Passage =>
Perhaps it is less so now, but when I was a first year economics student there was the inevitable lectures and seminars on the nature of economics. What we students were supposed to understand was that economics was a value free subject, a subject whose analyses were not skewed by individual value judgements. The techniques employed by economists offered an objective means for finding solutions to problems not influenced by ideology. In theory economists can offer objective impartial advice to both right of centre and left of centre politicians. Their arguments for example, against legislation to protect workers incomes is not part of a centre right ideology but based on sound economic analysis economists would state. Governments that set artificially high wages are more likely to cause distress by creating unemployment which adds to the misery of the working classes. Most famously demonstrated in Samuelson’s case of the New York tailors who secured legislation to guarantee high wages only to see their jobs disappear to the low wage tailors in Puerto Rico. This can be demonstrated by through the use of marginal revenue product analysis, which is a rational non ideological truth.
However this claim to value neutrality is fallacious as a very strange value laden ideology has been smuggled in through the back door. Underpinning much economic analysis is a simplistic social Darwinism. Darwin states only the fittest survive in the evolutionary struggle and in economics theory only the strongest business best adapted to the market survive. The theory of ‘creative destruction’ whereby only the strongest businesses survive after a period of intense struggle in the competitive market is nothing other than social Darwinism. The pain and suffering caused to humanity by pursuit social Darwinism theories are irrelevant; they are of one mind with the eugenicists such as Chamberlain, who saw the pain of eliminating the undesirable human elements as a price worth paying to save the human race. Yet coexisting with this social Darwinism is a strange Panglossian optimism, which believes that the free market economics and society is the most perfect of all possible societies. These advocates of free market economics believe that like some latter day Leibinz (who believes a good God was incapable of creating a less than perfect world), the market economy is incapable of delivering nothing less than the perfect world
When stated in its barest and simplest form the fundamentals of economics seem just plain silly. Yet as critical thinking is absent in the study of economics, as most economics faculties operate like some latter day religious cult. They reveal step by step the received truths of economics and students become acolytes who preach the received truths to unbelievers. To prevent being swallowed up in this nonsense it is necessary to achieve some distancing from the subject; another perspective that enables you to separate the economic ‘wheat’ from the economic ‘chaff’. What economists need is an ethical standpoint that enabling them to distance themselves from the subject, taking a more objective standpoint.

Requirements =>
Answer from the passage on economics:
(a) According to the New York tailors case, where did the tailors' jobs go?
(b) Which eugenicist is named in the passage?
(c) What does the passage say most economics faculties operate like?

Dataset extract =>
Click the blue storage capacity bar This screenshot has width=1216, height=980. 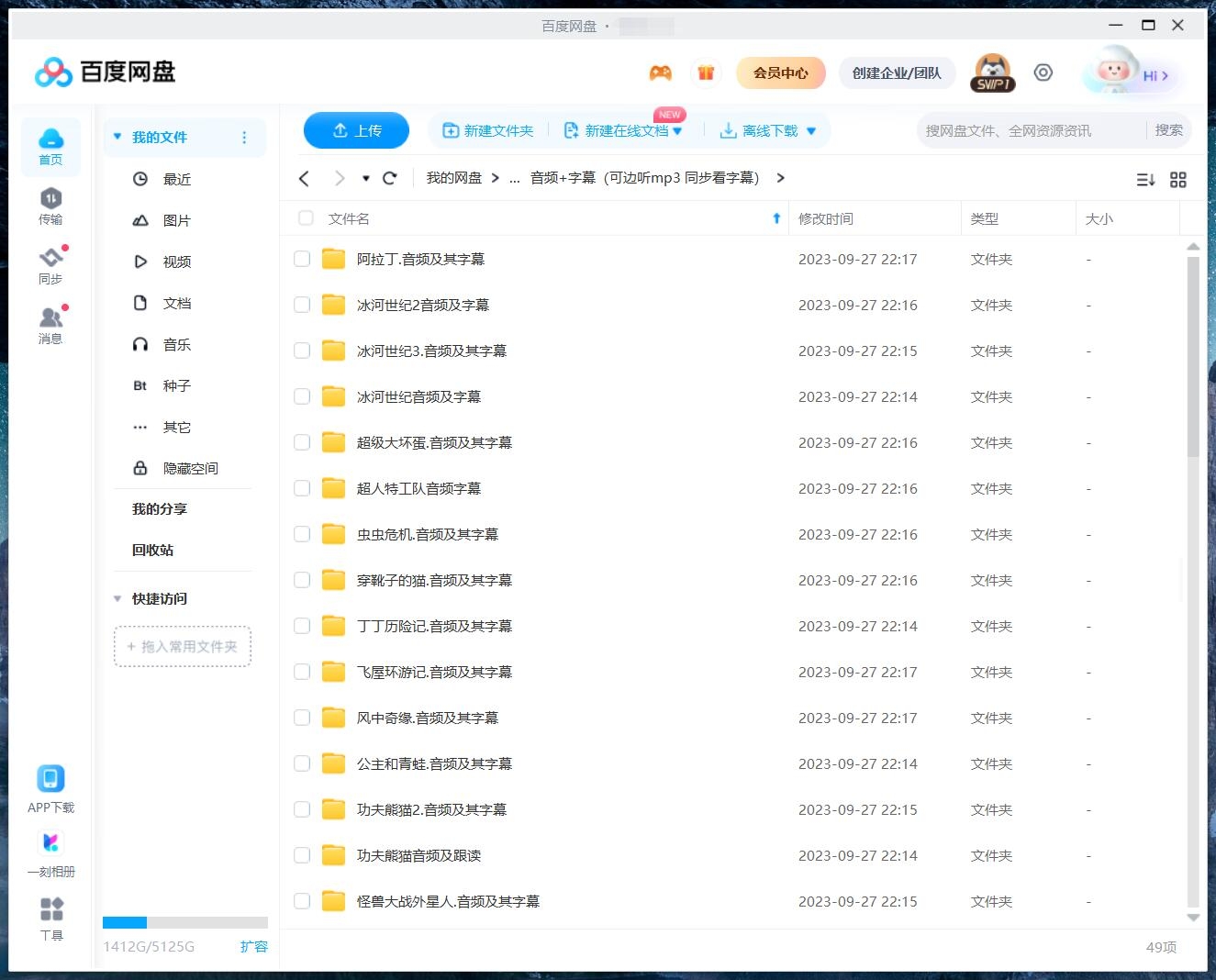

Task result =>
(a) To the low-wage tailors in Puerto Rico.
(b) Chamberlain.
(c) Some latter-day religious cult.